Real Estelí NCA 0-1 CRC Deportivo Saprissa
Diriangén FC NCA 1-2 SLV FAS
  Diriangén FC NCA: Luis Martínez
  SLV FAS: William Reyes
Diriangén FC NCA 1-1 NCA Real Estelí
  Diriangén FC NCA: Emilio Palacio
  NCA Real Estelí: Felix Zeledón
Deportivo Saprissa CRC 2-1 SLV FAS
Deportivo Saprissa CRC 5-0 NCA Diriangén FC
  Deportivo Saprissa CRC: Kénneth Vargas
  NCA Diriangén FC: Nil
FAS SLV 2-1 NCA Real Estelí

| Pos | Team | Pld | W | D | L | GF | GA | GD | Pts | Qualification |
| 1 | Saprissa | 3 | 3 | 0 | 0 | 8 | 1 | +7 | 9 | Qualification for Final Round |
| 2 | FAS | 3 | 2 | 0 | 1 | 5 | 4 | +1 | 6 |  |
| 3 | Real Estelí | 3 | 0 | 1 | 2 | 2 | 4 | −2 | 1 |
| 4 | Diriangén | 3 | 0 | 1 | 2 | 2 | 8 | −6 | 1 |

===Group 2===
All matches were at the Estadio Cementos Progreso, Guatemala City, Guatemala

Comunicaciones GUA 4-0 PAN CD Árabe Unido
Municipal GUA 2-2 SLV San Salvador F.C.
Municipal GUA 2-1 GUA Comunicaciones
San Salvador F.C. SLV 1-1 PAN CD Árabe Unido
Municipal GUA 5-1 PAN CD Árabe Unido
Comunicaciones GUA 3-0 SLV San Salvador F.C.
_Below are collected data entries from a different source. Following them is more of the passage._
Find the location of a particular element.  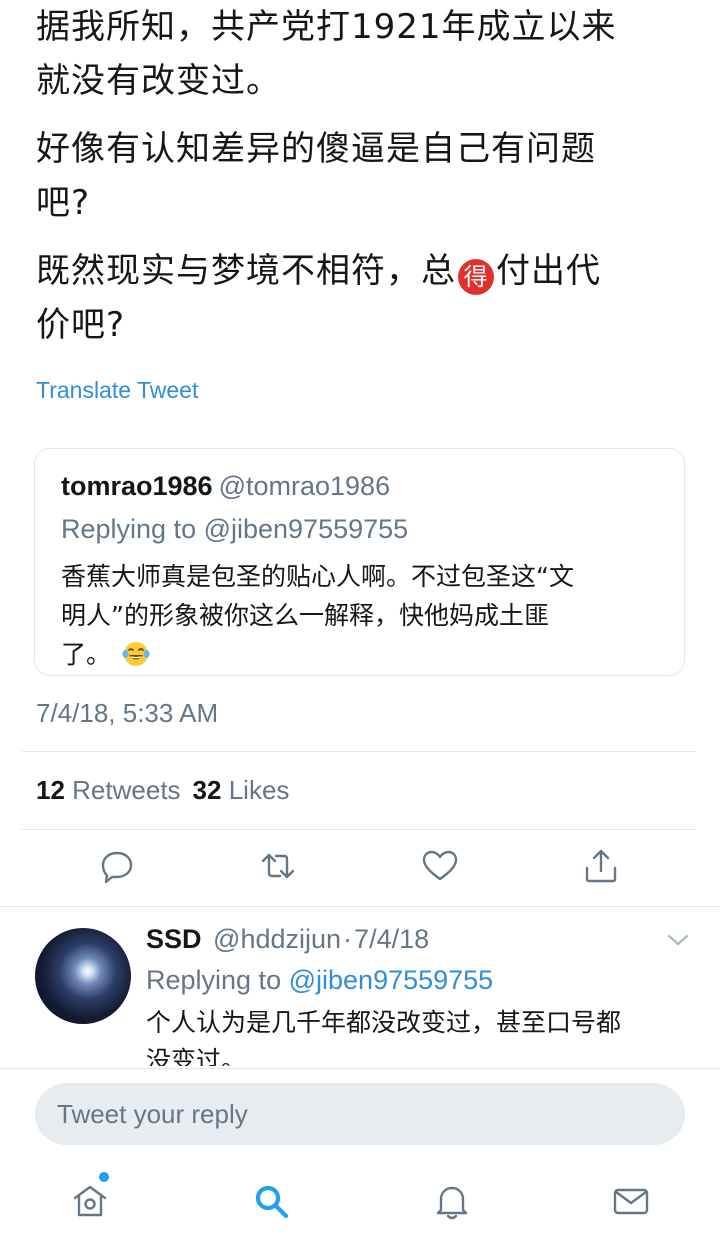

quoted-line: 了。 is located at coordinates (360, 654).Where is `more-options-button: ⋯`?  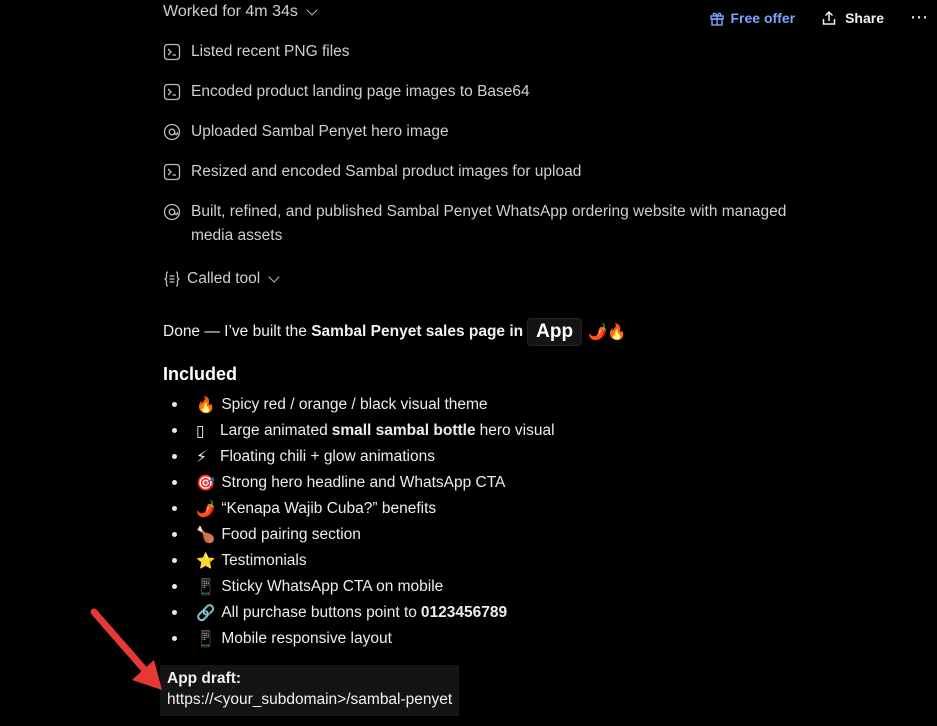
more-options-button: ⋯ is located at coordinates (920, 18).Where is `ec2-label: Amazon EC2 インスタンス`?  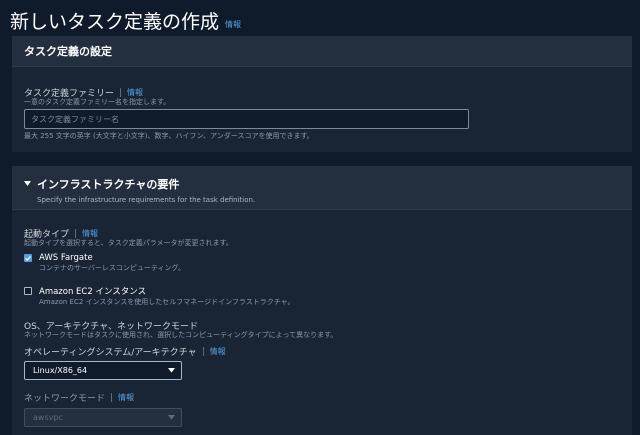
ec2-label: Amazon EC2 インスタンス is located at coordinates (93, 292).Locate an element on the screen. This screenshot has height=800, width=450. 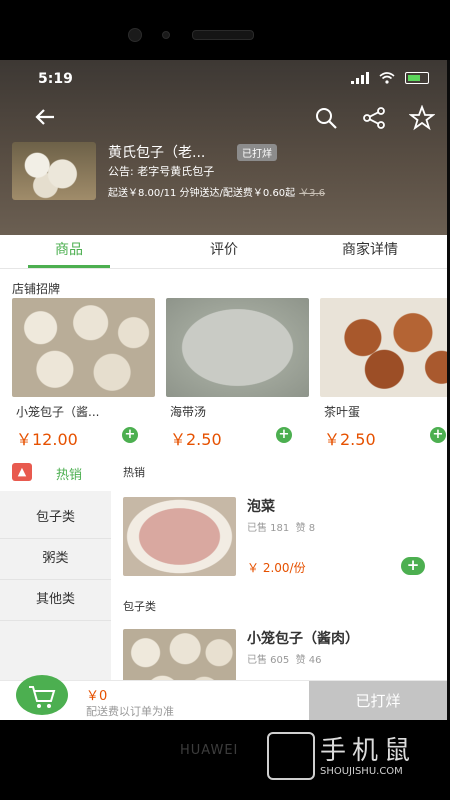
watermark: 手机鼠 SHOUJISHU.COM is located at coordinates (352, 756).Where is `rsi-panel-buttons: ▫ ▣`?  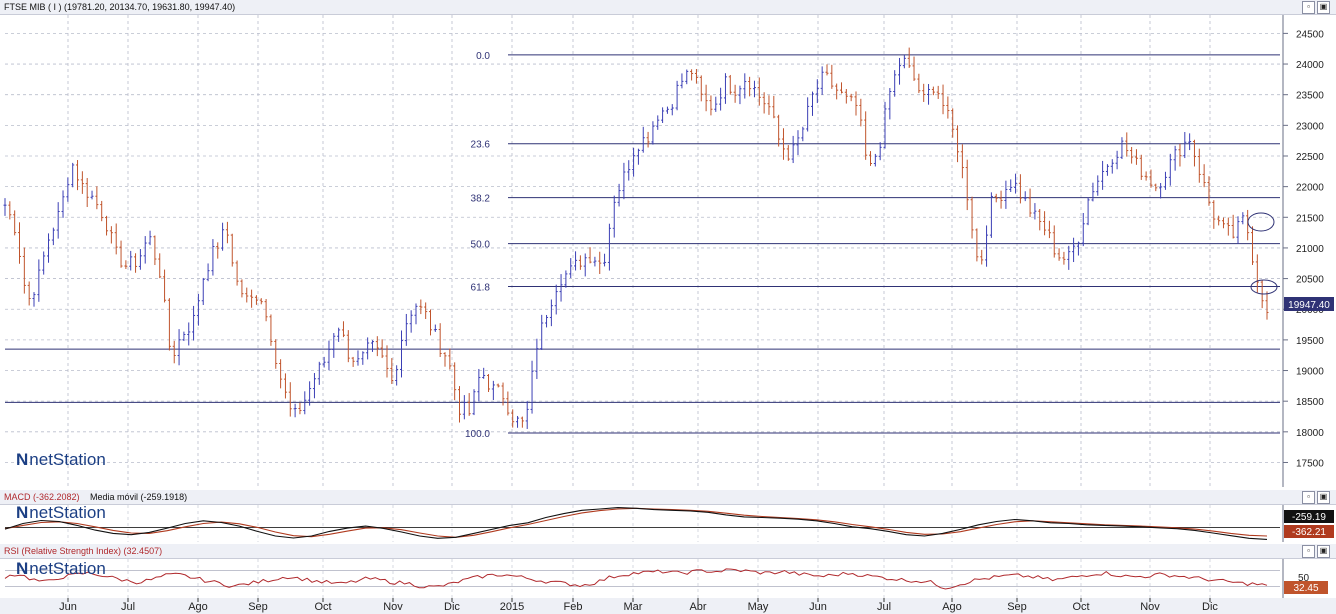 rsi-panel-buttons: ▫ ▣ is located at coordinates (1316, 552).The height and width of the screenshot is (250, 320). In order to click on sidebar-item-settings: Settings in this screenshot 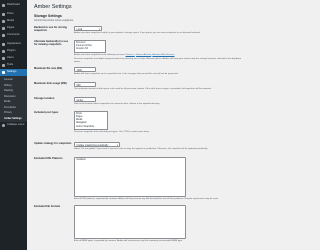, I will do `click(14, 72)`.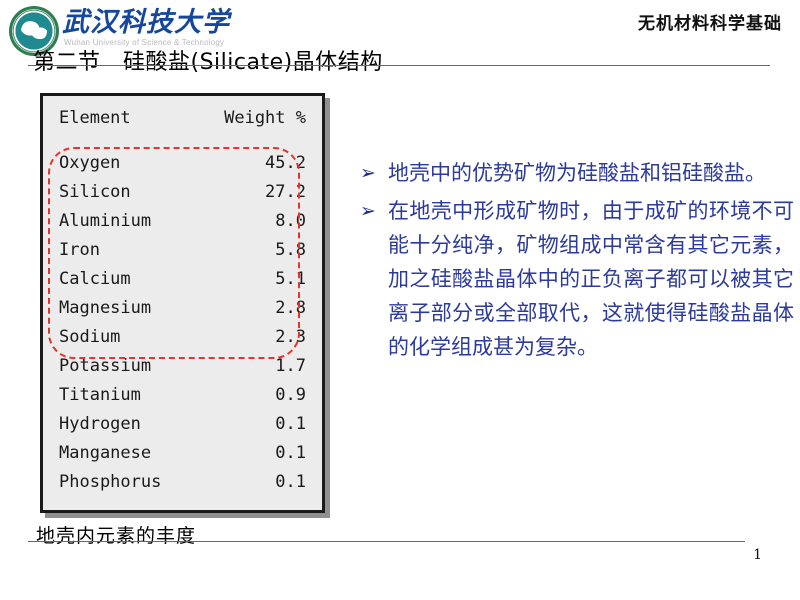 This screenshot has height=600, width=800. What do you see at coordinates (290, 279) in the screenshot?
I see `cell-weight: 5.1` at bounding box center [290, 279].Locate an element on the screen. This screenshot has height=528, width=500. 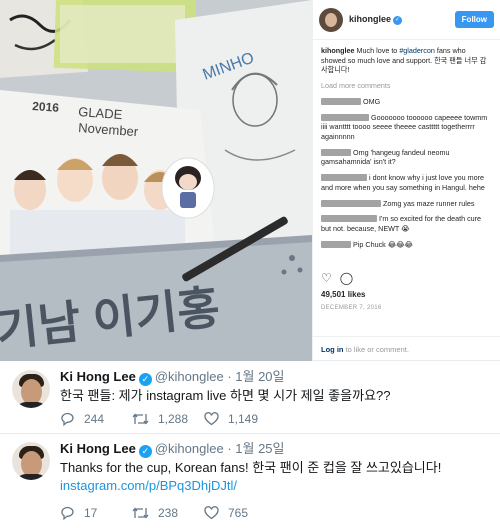
tweet-link: instagram.com/p/BPq3DhjDJtl/ is located at coordinates (275, 486).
| Pos | Team | Pld | W | D | L | GF | GA | GD | Pts | Qualification |
| 1 | Municipal | 3 | 2 | 1 | 0 | 9 | 4 | +5 | 7 | Qualification for Final Round |
| 2 | Comunicaciones | 3 | 2 | 0 | 1 | 8 | 2 | +6 | 6 |
| 3 | San Salvador | 3 | 0 | 2 | 1 | 3 | 6 | −3 | 2 |  |
| 4 | Deportivo Árabe Unido | 3 | 0 | 1 | 2 | 2 | 10 | −8 | 1 |

===Group 3===
All matches were at the Estadio Francisco Morazán, San Pedro Sula, Honduras

5 November 2003
Olimpia 1-2 CRC Alajuelense
  Olimpia: Cárcamo 50'
  CRC Alajuelense: Fonseca 4' 11'
----
5 November 2003
Marathón 5-0 PAN San Francisco
  Marathón: Pacini 31', Costa 32' 60' 76', Martínez 40' (pen.)
7 November 2003
San Francisco PAN 0-1 CRC Alajuelense
7 November 2003
Marathón 0-0 Olimpia
9 November 2003
Olimpia 0-1 PAN San Francisco
9 November 2003
Marathón 0-0 CRC Alajuelense

| Pos | Team | Pld | W | D | L | GF | GA | GD | Pts | Qualification |
| 1 | Alajuelense | 3 | 2 | 1 | 0 | 3 | 1 | +2 | 7 | Qualification for Final Round |
| 2 | Marathón | 3 | 1 | 2 | 0 | 5 | 0 | +5 | 5 |  |
| 3 | San Francisco | 3 | 1 | 0 | 2 | 1 | 6 | −5 | 3 |
| 4 | Olimpia | 3 | 0 | 1 | 2 | 1 | 3 | −2 | 1 |

==Final round==
Los Angeles, USA

===Semifinals===
| Team #1 | Score | Team #2 |
| Alajuelense CRC | 0–1 | CRC Deportivo Saprissa |
| Municipal GUA | 0(2-4)0 | GUA Comunicaciones |

Alajuelense CRC 0-1 CRC Deportivo Saprissa
Municipal GUA 0 (2-4) 0 GUA Comunicaciones

===Final===

- Deportivo Saprissa 2003 UNCAF champions.
- Deportivo Saprissa, Comunicaciones F.C., Liga Deportiva Alajuelense advance to 2004 CONCACAF Champions' Cup quarterfinals.
- As Guatemala were suspended by CONCACAF and FIFA in January 2004, the place of Comunicaciones F.C. was given to C.D. FAS (as second best runners-up in the group stage).